Reliance Industries Ltd said it is working to complete contours of a $15 billion deal with Saudi Aramco but did not give a timeline for its completion.
In August last year, RIL ‘s Chairman & Managing Director, Mukesh Ambani, announced talks to sell 20% of the oil-to-chemical (O2C) business, which includes its twin oil refineries in Jamnagar, Gujarat and petrochemical assets, to Saudi Aramco. The deal was due to be signed by March 2020 but was postponed.
“Reliance is working to complete the contours of a strategic partnership with Saudi Aramco,” Ambani said in the firm’s latest annual report without giving timelines.
The partnership with Aramco would give Jamnagar refineries “access to a wide portfolio of value-accretive crude grades and enhanced feedstock security for a higher oil-to-chemicals conversion,” he said.
“Reliance and Aramco share a common outlook and vision on the evolution of the business in the future with emphasis on higher oil-to-chemicals conversion,” the company said in the annual report.
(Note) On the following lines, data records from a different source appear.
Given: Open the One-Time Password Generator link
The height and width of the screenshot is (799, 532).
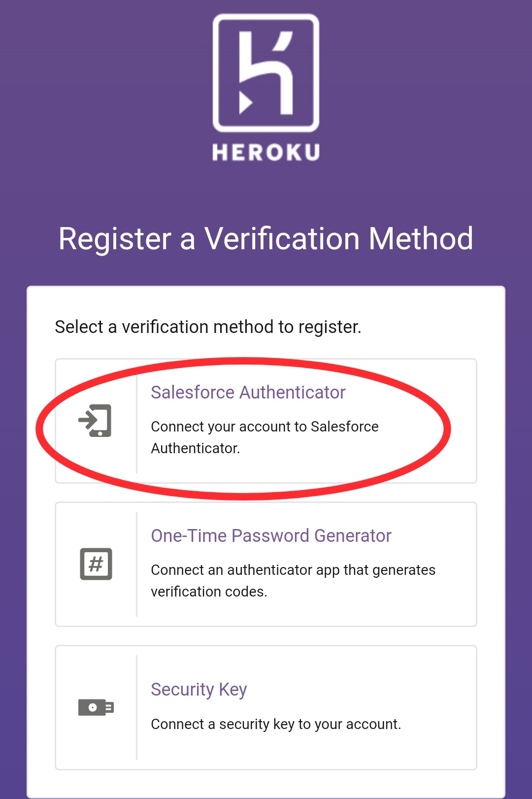Looking at the screenshot, I should coord(271,535).
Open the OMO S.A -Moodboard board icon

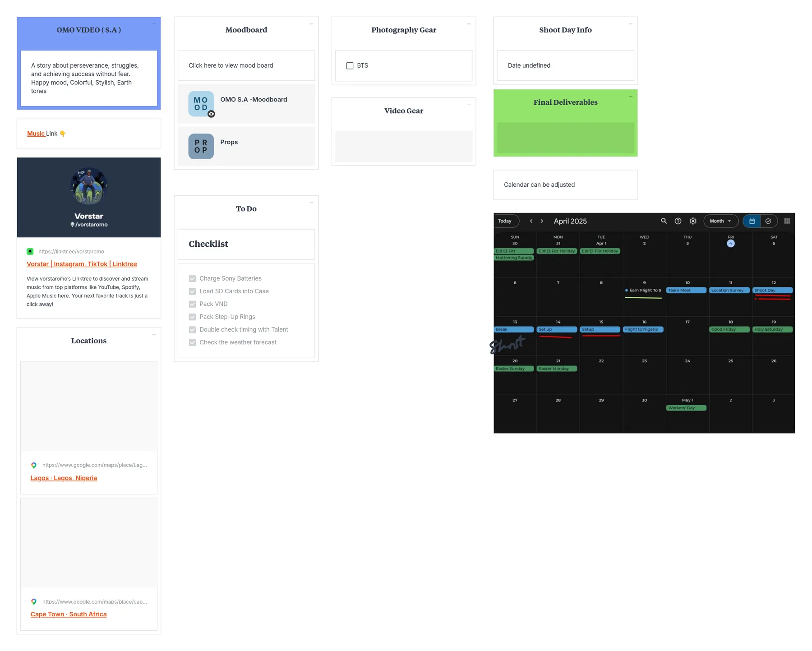(201, 104)
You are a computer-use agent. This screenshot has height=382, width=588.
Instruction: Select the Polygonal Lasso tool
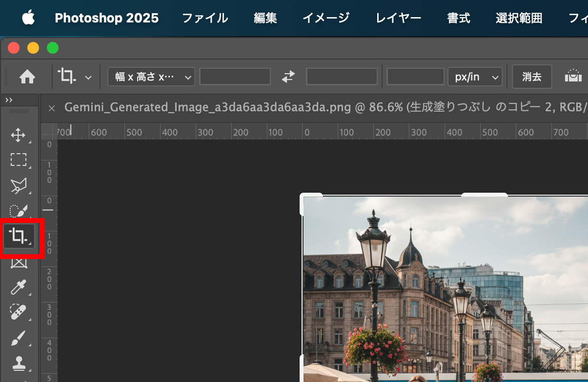19,185
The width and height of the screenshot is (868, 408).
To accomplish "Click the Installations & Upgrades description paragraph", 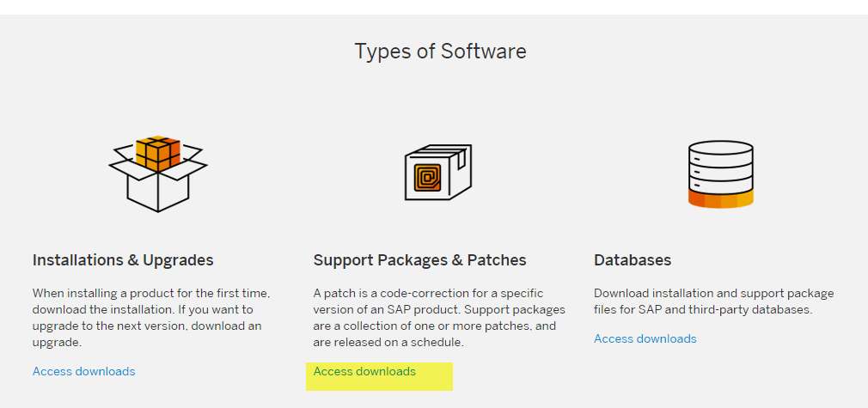I will (x=151, y=317).
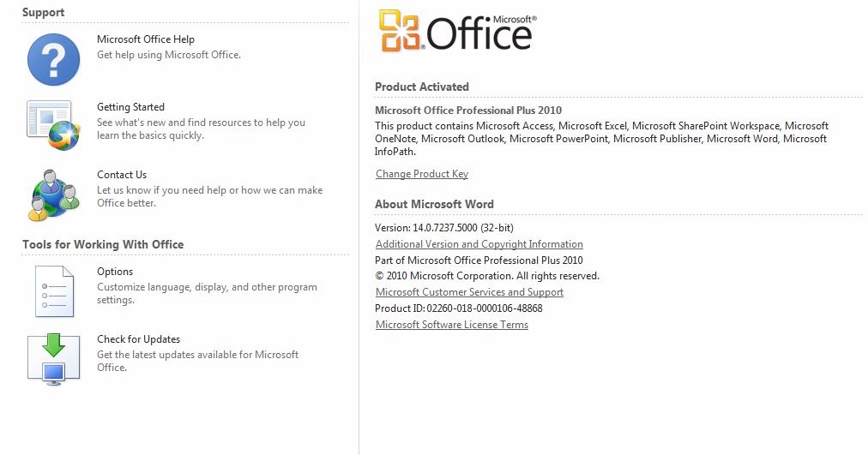The width and height of the screenshot is (868, 455).
Task: Click the Microsoft Office Help title text
Action: 146,39
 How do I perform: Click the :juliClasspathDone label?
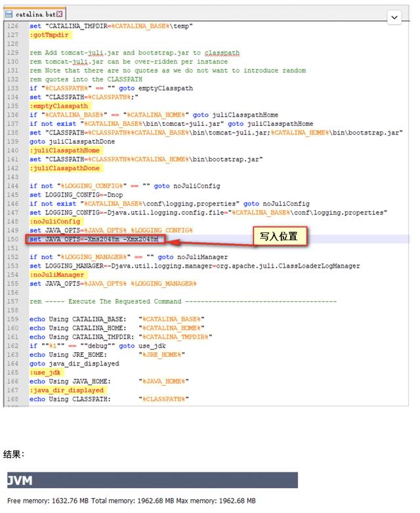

With a stake, Aramco would not only have a controlling interest in one of the largest integrated petrochemical complex, but would also have access to one of the fastest-growing markets — a ready-made market for its Arabian crude (500,000 barrels per day) and offering a potentially bigger downstream role in future.
In addition to refineries and petrochemical plants, O2C also has a 51% stake in the fuel retailing market. It does not, however, include upstream oil and gas producing assets such as the flagging block KG-D6 in the Bay of Bengal.
Industry analysts say that the valuation of the deal may change considering the impact of weak global crude oil demand on Aramco’s balance sheet.